* **EXERCISE GOAL**:
Rewrite the records below in full, changing "gift rewards icon" to "gift rewards button" everywhere it occurs and leaving everything else as it is.

Dataset rows

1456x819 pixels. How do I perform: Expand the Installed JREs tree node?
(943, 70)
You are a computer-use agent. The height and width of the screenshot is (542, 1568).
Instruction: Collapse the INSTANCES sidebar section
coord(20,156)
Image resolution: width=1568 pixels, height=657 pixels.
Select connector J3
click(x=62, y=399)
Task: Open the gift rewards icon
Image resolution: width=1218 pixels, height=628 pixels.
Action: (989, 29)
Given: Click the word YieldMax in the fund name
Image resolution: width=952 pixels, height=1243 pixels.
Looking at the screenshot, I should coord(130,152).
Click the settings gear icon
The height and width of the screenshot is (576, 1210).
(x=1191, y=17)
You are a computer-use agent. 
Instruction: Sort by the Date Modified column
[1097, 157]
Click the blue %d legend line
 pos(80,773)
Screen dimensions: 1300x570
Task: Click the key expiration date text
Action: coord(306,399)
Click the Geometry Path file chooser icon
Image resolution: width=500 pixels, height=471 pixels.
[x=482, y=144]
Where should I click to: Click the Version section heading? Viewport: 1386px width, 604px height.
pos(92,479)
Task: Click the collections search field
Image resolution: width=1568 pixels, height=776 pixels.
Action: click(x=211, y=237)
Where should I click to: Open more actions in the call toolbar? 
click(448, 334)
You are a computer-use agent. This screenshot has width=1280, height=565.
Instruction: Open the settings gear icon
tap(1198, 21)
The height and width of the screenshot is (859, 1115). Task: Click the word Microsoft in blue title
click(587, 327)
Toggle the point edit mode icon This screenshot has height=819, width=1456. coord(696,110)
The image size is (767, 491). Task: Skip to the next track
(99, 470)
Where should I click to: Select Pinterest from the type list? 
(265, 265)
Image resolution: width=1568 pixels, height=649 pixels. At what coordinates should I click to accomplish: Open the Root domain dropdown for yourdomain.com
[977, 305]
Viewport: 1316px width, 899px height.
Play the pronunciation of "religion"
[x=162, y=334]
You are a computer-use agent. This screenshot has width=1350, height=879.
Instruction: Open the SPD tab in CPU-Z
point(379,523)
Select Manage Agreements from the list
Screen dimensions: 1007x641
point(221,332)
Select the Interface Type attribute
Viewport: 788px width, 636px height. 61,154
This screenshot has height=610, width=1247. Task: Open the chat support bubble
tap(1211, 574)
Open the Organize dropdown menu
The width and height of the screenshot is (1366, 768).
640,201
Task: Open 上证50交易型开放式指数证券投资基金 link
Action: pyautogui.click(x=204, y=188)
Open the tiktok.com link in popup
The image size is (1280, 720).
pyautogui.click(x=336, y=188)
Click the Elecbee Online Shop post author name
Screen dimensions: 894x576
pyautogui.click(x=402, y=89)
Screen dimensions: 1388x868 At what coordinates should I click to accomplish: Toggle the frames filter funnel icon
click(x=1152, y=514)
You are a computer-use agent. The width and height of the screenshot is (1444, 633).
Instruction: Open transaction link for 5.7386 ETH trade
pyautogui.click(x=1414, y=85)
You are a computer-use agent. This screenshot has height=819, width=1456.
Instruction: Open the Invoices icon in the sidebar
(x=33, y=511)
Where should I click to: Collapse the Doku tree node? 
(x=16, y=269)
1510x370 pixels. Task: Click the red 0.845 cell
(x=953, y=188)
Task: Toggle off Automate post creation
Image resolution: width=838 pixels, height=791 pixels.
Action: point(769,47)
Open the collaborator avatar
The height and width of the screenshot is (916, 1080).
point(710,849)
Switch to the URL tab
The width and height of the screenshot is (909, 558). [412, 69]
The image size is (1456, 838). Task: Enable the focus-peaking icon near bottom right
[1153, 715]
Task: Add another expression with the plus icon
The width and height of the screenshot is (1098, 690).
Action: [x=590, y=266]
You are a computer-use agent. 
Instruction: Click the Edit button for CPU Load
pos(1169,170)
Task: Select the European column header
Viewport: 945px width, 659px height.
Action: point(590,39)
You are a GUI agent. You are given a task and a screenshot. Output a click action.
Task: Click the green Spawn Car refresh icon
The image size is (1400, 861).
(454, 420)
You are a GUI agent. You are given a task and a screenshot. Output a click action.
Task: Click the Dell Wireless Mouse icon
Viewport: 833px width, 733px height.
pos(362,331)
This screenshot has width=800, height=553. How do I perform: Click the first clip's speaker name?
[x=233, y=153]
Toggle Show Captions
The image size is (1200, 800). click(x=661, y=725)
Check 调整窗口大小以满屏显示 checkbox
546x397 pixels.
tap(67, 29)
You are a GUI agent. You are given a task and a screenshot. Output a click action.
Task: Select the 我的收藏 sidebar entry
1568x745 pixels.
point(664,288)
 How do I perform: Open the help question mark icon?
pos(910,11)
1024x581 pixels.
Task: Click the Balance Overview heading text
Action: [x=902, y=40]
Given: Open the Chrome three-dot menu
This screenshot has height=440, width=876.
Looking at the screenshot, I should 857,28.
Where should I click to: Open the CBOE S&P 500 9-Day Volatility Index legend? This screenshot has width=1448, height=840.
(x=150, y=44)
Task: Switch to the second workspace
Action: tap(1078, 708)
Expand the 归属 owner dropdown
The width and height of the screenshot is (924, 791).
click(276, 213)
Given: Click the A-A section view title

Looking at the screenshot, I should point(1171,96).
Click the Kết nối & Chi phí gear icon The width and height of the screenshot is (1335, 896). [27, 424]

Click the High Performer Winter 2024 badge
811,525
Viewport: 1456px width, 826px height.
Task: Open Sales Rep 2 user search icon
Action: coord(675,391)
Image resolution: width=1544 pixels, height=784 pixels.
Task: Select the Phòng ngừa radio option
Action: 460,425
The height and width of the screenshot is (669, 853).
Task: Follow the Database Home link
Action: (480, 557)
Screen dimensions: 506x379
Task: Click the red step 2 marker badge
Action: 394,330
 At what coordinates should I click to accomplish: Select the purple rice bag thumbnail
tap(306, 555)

* **EXERCISE ANSWER**:
1456x819 pixels. How do I perform: Expand the Installed JREs tree node?
(943, 70)
You are a computer-use agent. The height and width of the screenshot is (542, 1568).
Instruction: Collapse the INSTANCES sidebar section
coord(20,156)
Image resolution: width=1568 pixels, height=657 pixels.
Select connector J3
click(x=62, y=399)
Task: Open the gift rewards button
Image resolution: width=1218 pixels, height=628 pixels.
Action: (989, 29)
Given: Click the word YieldMax in the fund name
Image resolution: width=952 pixels, height=1243 pixels.
Looking at the screenshot, I should coord(130,152).
Click the settings gear icon
The height and width of the screenshot is (576, 1210).
(x=1191, y=17)
You are a computer-use agent. 
Instruction: Sort by the Date Modified column
[1097, 157]
Click the blue %d legend line
 pos(80,773)
Screen dimensions: 1300x570
Task: Click the key expiration date text
Action: coord(306,399)
Click the Geometry Path file chooser icon
Image resolution: width=500 pixels, height=471 pixels.
[x=482, y=144]
Where should I click to: Click the Version section heading? Viewport: 1386px width, 604px height.
pos(92,479)
Task: Click the collections search field
Image resolution: width=1568 pixels, height=776 pixels.
Action: click(x=211, y=237)
Where should I click to: Open more actions in the call toolbar? 
click(448, 334)
You are a computer-use agent. This screenshot has width=1280, height=565.
Instruction: Open the settings gear icon
tap(1198, 21)
The height and width of the screenshot is (859, 1115). Task: Click the word Microsoft in blue title
click(587, 327)
Toggle the point edit mode icon This screenshot has height=819, width=1456. coord(696,110)
The image size is (767, 491). Task: Skip to the next track
(99, 470)
Where should I click to: Select Pinterest from the type list? 
(265, 265)
Image resolution: width=1568 pixels, height=649 pixels. At what coordinates should I click to accomplish: Open the Root domain dropdown for yourdomain.com
[977, 305]
Viewport: 1316px width, 899px height.
Play the pronunciation of "religion"
[x=162, y=334]
You are a computer-use agent. This screenshot has width=1350, height=879.
Instruction: Open the SPD tab in CPU-Z
point(379,523)
Select Manage Agreements from the list
Screen dimensions: 1007x641
point(221,332)
Select the Interface Type attribute
Viewport: 788px width, 636px height. 61,154
This screenshot has height=610, width=1247. Task: Open the chat support bubble
tap(1211, 574)
Open the Organize dropdown menu
The width and height of the screenshot is (1366, 768).
640,201
Task: Open 上证50交易型开放式指数证券投资基金 link
Action: pyautogui.click(x=204, y=188)
Open the tiktok.com link in popup
The image size is (1280, 720).
pyautogui.click(x=336, y=188)
Click the Elecbee Online Shop post author name
Screen dimensions: 894x576
pyautogui.click(x=402, y=89)
Screen dimensions: 1388x868 At what coordinates should I click to accomplish: Toggle the frames filter funnel icon
click(x=1152, y=514)
You are a computer-use agent. The width and height of the screenshot is (1444, 633).
Instruction: Open transaction link for 5.7386 ETH trade
pyautogui.click(x=1414, y=85)
You are a computer-use agent. This screenshot has height=819, width=1456.
Instruction: Open the Invoices icon in the sidebar
(x=33, y=511)
Where should I click to: Collapse the Doku tree node? 
(x=16, y=269)
1510x370 pixels. Task: Click the red 0.845 cell
(x=953, y=188)
Task: Toggle off Automate post creation
Image resolution: width=838 pixels, height=791 pixels.
Action: point(769,47)
Open the collaborator avatar
The height and width of the screenshot is (916, 1080).
point(710,849)
Switch to the URL tab
The width and height of the screenshot is (909, 558). [412, 69]
The image size is (1456, 838). Task: Enable the focus-peaking icon near bottom right
[1153, 715]
Task: Add another expression with the plus icon
The width and height of the screenshot is (1098, 690).
Action: [x=590, y=266]
You are a computer-use agent. 
Instruction: Click the Edit button for CPU Load
pos(1169,170)
Task: Select the European column header
Viewport: 945px width, 659px height.
Action: point(590,39)
You are a GUI agent. You are given a task and a screenshot. Output a click action.
Task: Click the green Spawn Car refresh icon
The image size is (1400, 861).
(454, 420)
You are a GUI agent. You are given a task and a screenshot. Output a click action.
Task: Click the Dell Wireless Mouse icon
Viewport: 833px width, 733px height.
pos(362,331)
This screenshot has width=800, height=553. How do I perform: Click the first clip's speaker name?
[x=233, y=153]
Toggle Show Captions
The image size is (1200, 800). click(x=661, y=725)
Check 调整窗口大小以满屏显示 checkbox
546x397 pixels.
tap(67, 29)
You are a GUI agent. You are given a task and a screenshot. Output a click action.
Task: Select the 我的收藏 sidebar entry
1568x745 pixels.
point(664,288)
 How do I perform: Open the help question mark icon?
pos(910,11)
1024x581 pixels.
Task: Click the Balance Overview heading text
Action: [x=902, y=40]
Given: Open the Chrome three-dot menu
This screenshot has height=440, width=876.
Looking at the screenshot, I should 857,28.
Where should I click to: Open the CBOE S&P 500 9-Day Volatility Index legend? This screenshot has width=1448, height=840.
(x=150, y=44)
Task: Switch to the second workspace
Action: tap(1078, 708)
Expand the 归属 owner dropdown
The width and height of the screenshot is (924, 791).
click(276, 213)
Given: Click the A-A section view title

Looking at the screenshot, I should point(1171,96).
Click the Kết nối & Chi phí gear icon The width and height of the screenshot is (1335, 896). [27, 424]

Click the High Performer Winter 2024 badge
811,525
Viewport: 1456px width, 826px height.
Task: Open Sales Rep 2 user search icon
Action: coord(675,391)
Image resolution: width=1544 pixels, height=784 pixels.
Task: Select the Phòng ngừa radio option
Action: 460,425
The height and width of the screenshot is (669, 853).
Task: Follow the Database Home link
Action: (480, 557)
Screen dimensions: 506x379
Task: Click the red step 2 marker badge
Action: 394,330
 At what coordinates should I click to accomplish: Select the purple rice bag thumbnail
tap(306, 555)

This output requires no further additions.